ANKARA, Turkey -- Turkey's security forces have killed as many as 115 Kurdish rebels during a major security offensive over the past two weeks, the country's interior minister said Sunday.
Idris Naim Sahin said the rebels were killed in an airpower backed offensive near the town of Semdinli, in Hakkari province, which sits on the border with Iraq. He said the offensive began July 23.
Sahin provided few other details on the ongoing operation but said the security forces were trying to block the rebels' escape routes into northern Iraq.
Private NTV television said earlier that as many as 2,000 troops were taking part in the offensive and that public access to some roads in the area were blocked.
Earlier Sunday, rebels fired on military posts in Hakkari province, including the paramilitary station near the village of Gecimli, some 12 miles from the frontier, according to a statement from the Hakkari governor's office.
Gov.
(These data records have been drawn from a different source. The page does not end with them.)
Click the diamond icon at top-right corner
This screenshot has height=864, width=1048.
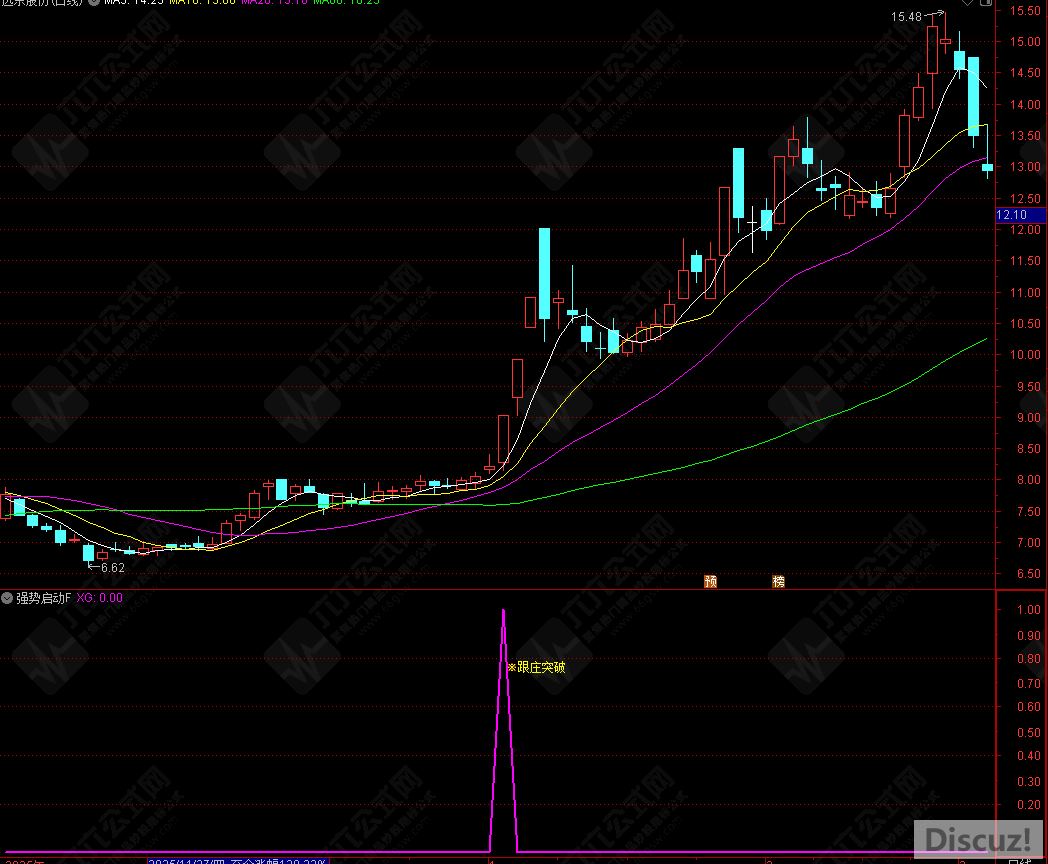click(966, 3)
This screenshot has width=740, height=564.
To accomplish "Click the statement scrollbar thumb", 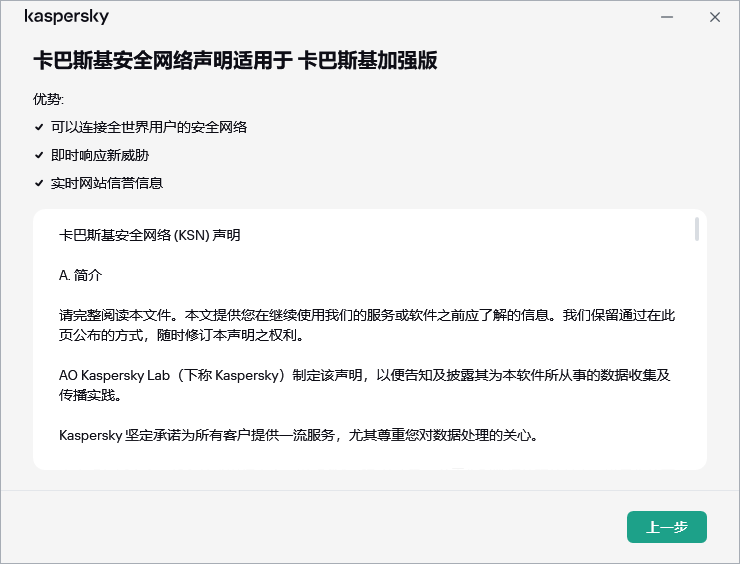I will pos(696,229).
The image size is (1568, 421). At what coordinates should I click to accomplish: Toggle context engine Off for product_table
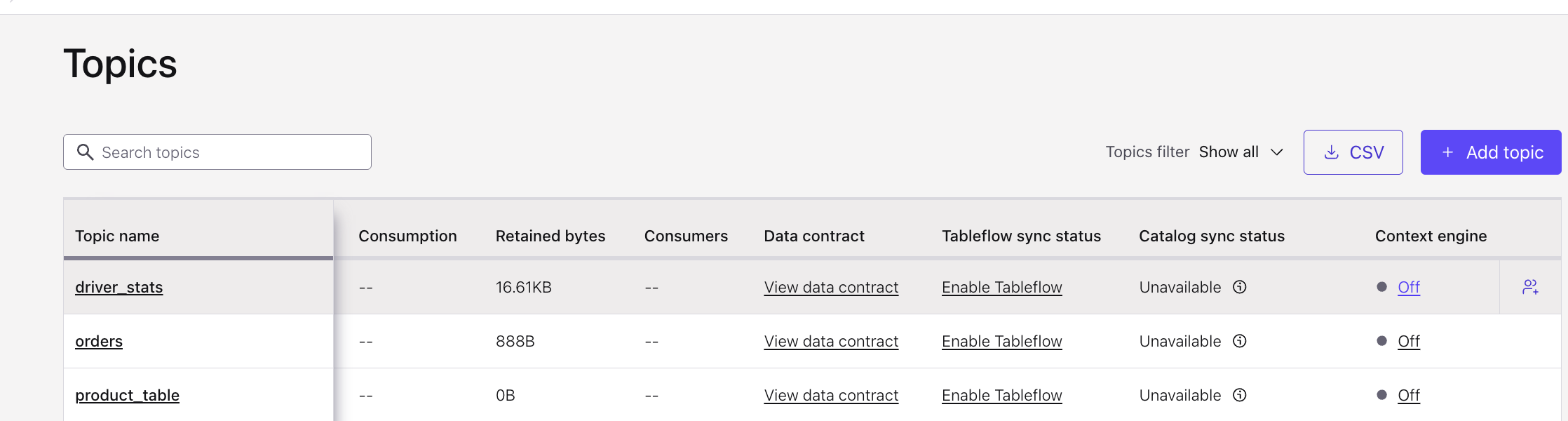pos(1409,395)
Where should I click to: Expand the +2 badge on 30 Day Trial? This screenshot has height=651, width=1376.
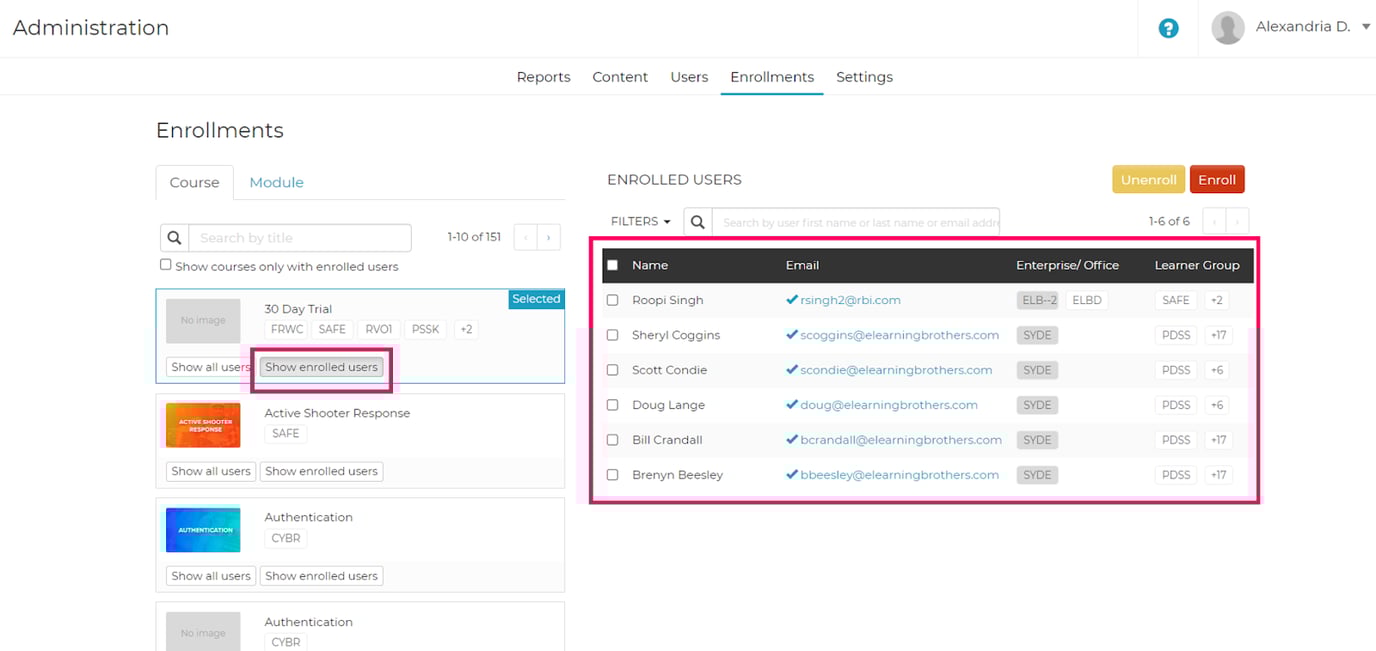point(466,329)
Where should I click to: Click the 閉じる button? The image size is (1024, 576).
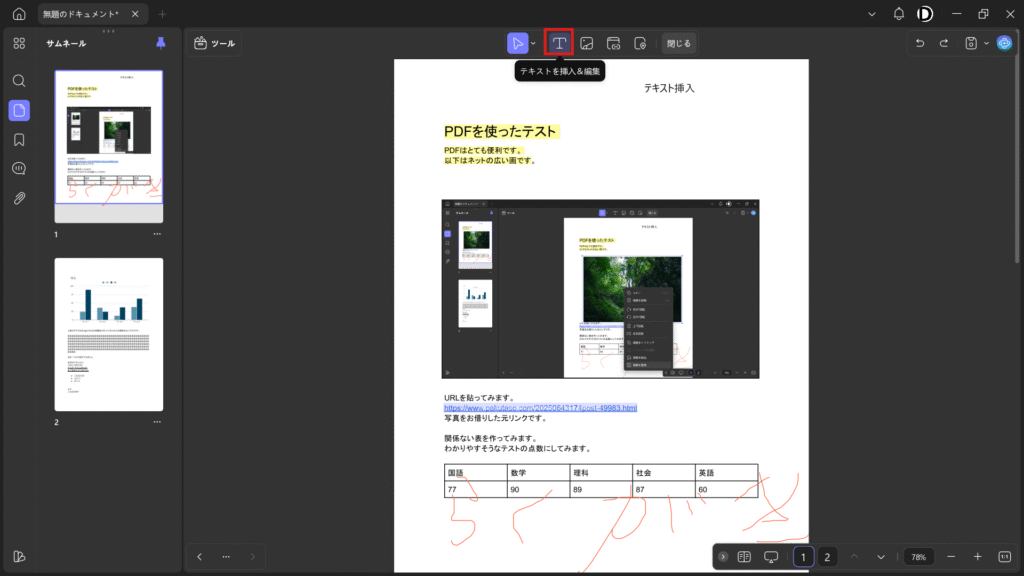[x=678, y=43]
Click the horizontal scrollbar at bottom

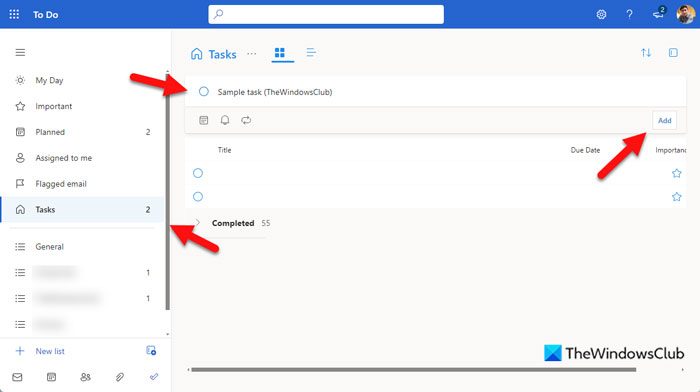coord(413,370)
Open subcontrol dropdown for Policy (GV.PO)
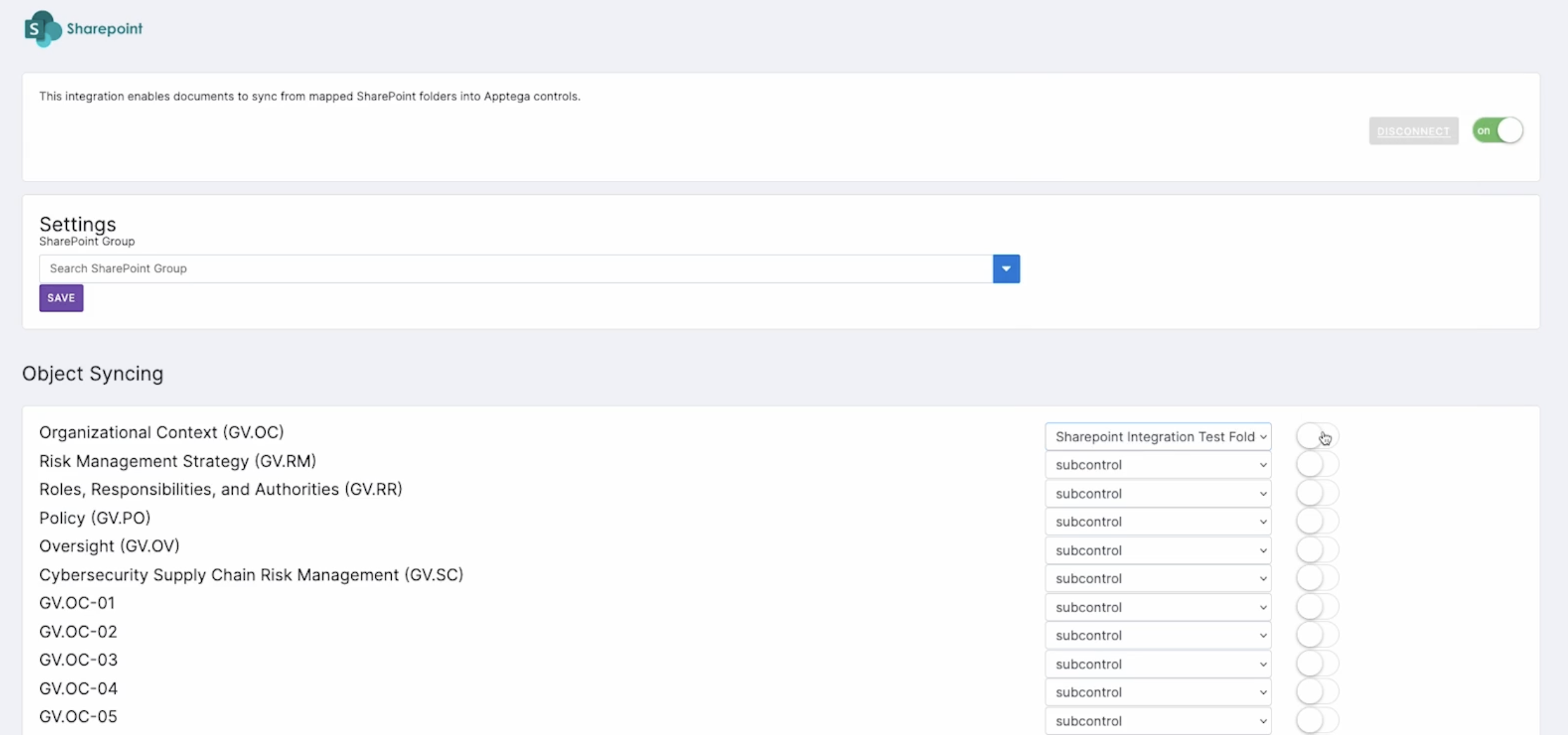 point(1157,521)
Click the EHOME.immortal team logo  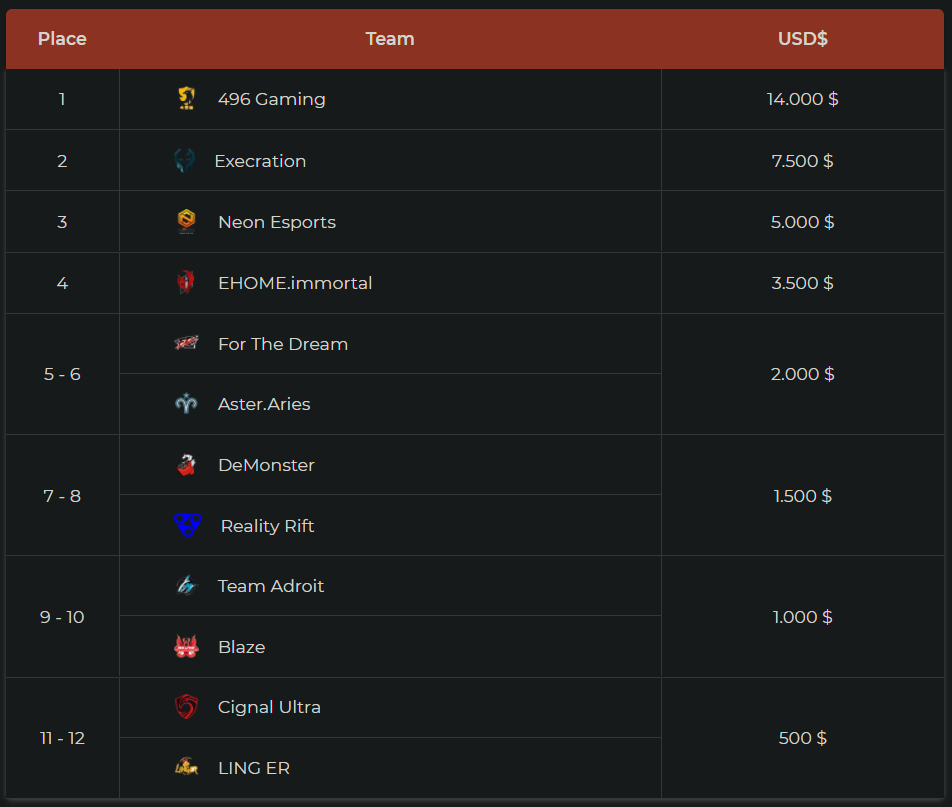coord(186,283)
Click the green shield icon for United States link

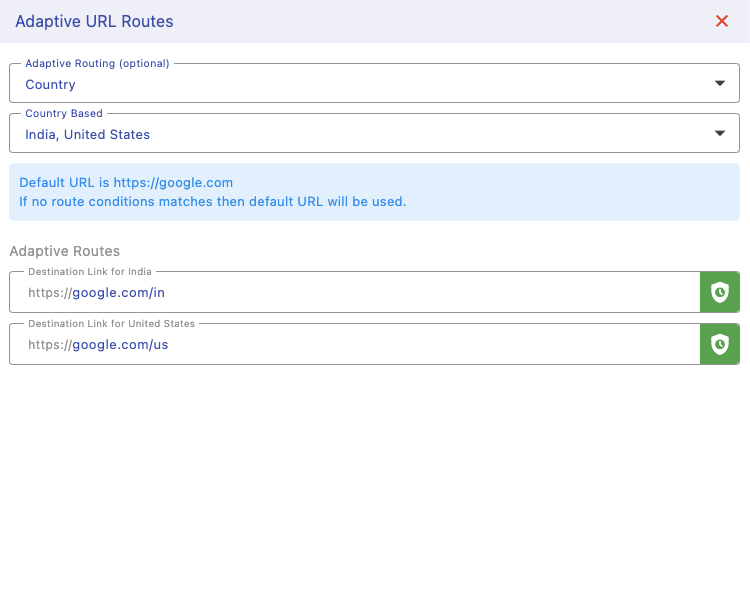tap(719, 344)
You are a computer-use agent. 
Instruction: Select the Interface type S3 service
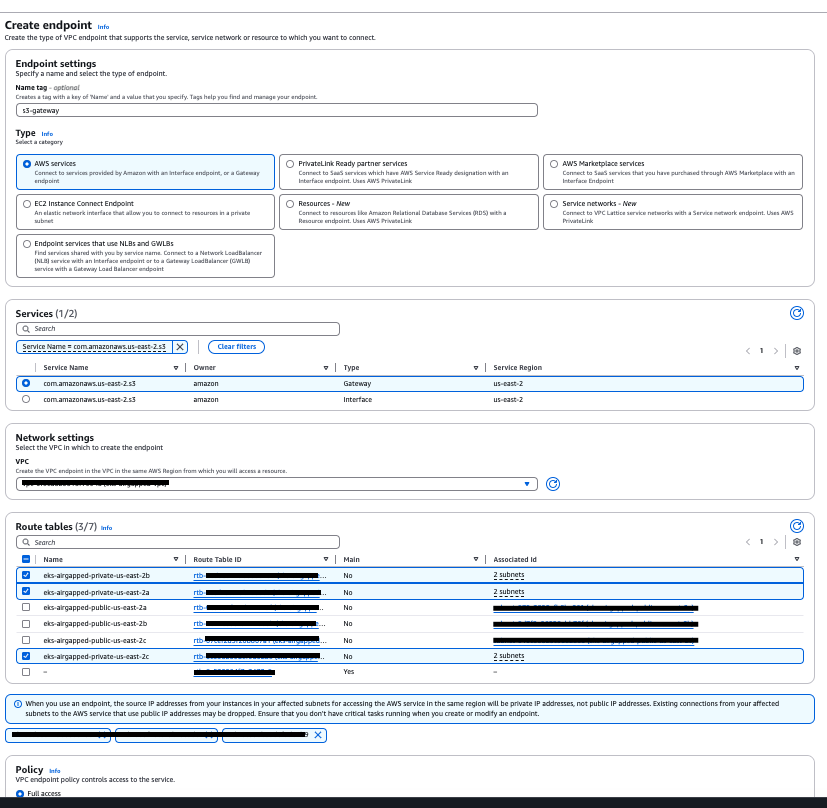[26, 399]
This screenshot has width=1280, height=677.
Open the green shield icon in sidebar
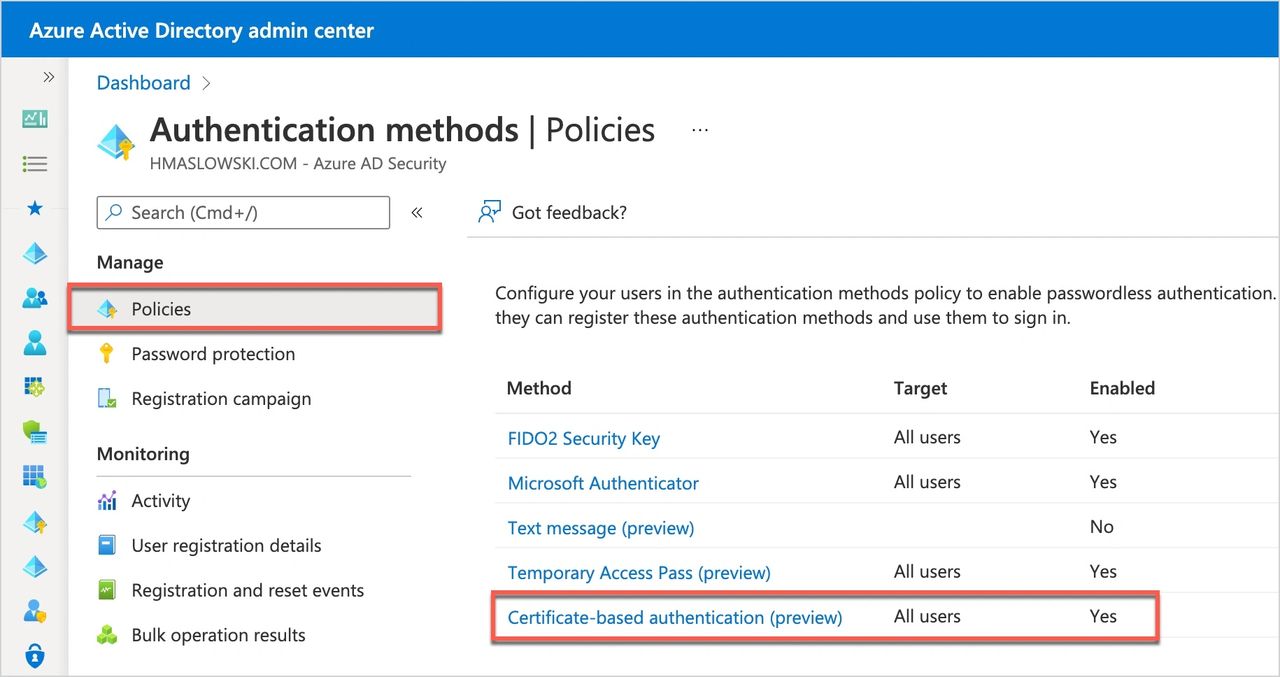[x=35, y=431]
Orhan Alimoglu said the attack near Gecimli triggered clashes that claimed the lives of 22 rebels, soldiers and village guards. At least 15 soldiers, another village guard and five civilians were also injured in the attack. There were no reports of any casualties in the attacks on the other posts.
The attack comes some six weeks after a similar raid on a military unit, also in Hakkari province, killed 18 rebels and eight soldiers, prompting Turkey's military to send warplanes and attack helicopters to hit Kurdish rebel targets inside Iraq.
The rebels of the Kurdistan Workers' Party, or PKK, are fighting for autonomy in Turkey's Kurdish-dominated southeast region and maintain bases in northern Iraq from where they launch hit-and-run attacks on Turkish targets. The conflict between the PKK and Turkish government forces has killed tens of thousands of people since the rebels took up arms in 1984.
The group is considered a terrorist organization by the United States and the European Union. Turkey has raised concerns that Kurdish rebels could now also exploit a power vacuum in neighboring Syria and warned it would "not tolerate" any rebel threats from the Syrian territory. The Turkish government said last month that Turkish Kurdish rebels have seized control of five towns along the border in collaboration with Syria's Democratic Union Party, or PYD -- an ethnic Kurdish grouping. It has launched military drills near the frontier in a show of muscle aimed at the rebels.
The military on Sunday sent reinforcements to Hakkari, launching ground and air operations to chase the rebels, the governor's office said, without elaborating. State-run TRT television said attack helicopters were firing on the rebels' escape routes in the rugged, mountainous border region.
Turkey's leaders condemned the attack, which came during the holy Muslim month of Ramadan, and said the government was determined to keep up the fight against the PKK.
Prime Minister Recep Tayyip Erdogan said the attack was a "dastardly assault" and issued a warning to countries allegedly backing the PKK, saying Turkey was "powerful enough to bring into line enemy-country (puppet masters) who hold the strings of the terror organization." He did not name any countries and it was not clear if the statement was aimed at Syria, in relation to the PKK presence there.
Erdogan has recently ruled out negotiating with the PKK to end the decades-old conflict and said state security forces would continue their struggle against the group until it lays down arms. The government has acknowledged that some officials have in the past held secret talks with the rebels that were subsequently abandoned.
"Terrorism is, sooner or later, doomed to lose and to go up in smoke in the face of the people's resolve and determination," Erdogan said Sunday.
An estimated 20 percent of Turkey's 75 million people are Kurds. The government is trying to reconcile with the Kurdish minority by granting it more cultural rights.
Erdogan's government recently announced plans to introduce elective Kurdish classes in schools, building on moves that allowed Kurdish language television broadcasts, Kurdish-language institutes and private Kurdish courses.
The government however, refuses demands by Kurdish activists and politicians for full education in the Kurdish language, fearing it would divide Turkey along ethnic lines.